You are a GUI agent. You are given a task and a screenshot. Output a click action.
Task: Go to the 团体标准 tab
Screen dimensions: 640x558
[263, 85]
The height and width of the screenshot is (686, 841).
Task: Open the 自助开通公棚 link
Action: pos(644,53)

··········

WORK ITEM
Return all of the data above verbatim.

WRITTEN ANSWER
You are a GUI agent. You are given a task and a screenshot. Output a click action.
Task: Go to the 团体标准 tab
Screen dimensions: 640x558
[263, 85]
The height and width of the screenshot is (686, 841).
Task: Open the 自助开通公棚 link
Action: pos(644,53)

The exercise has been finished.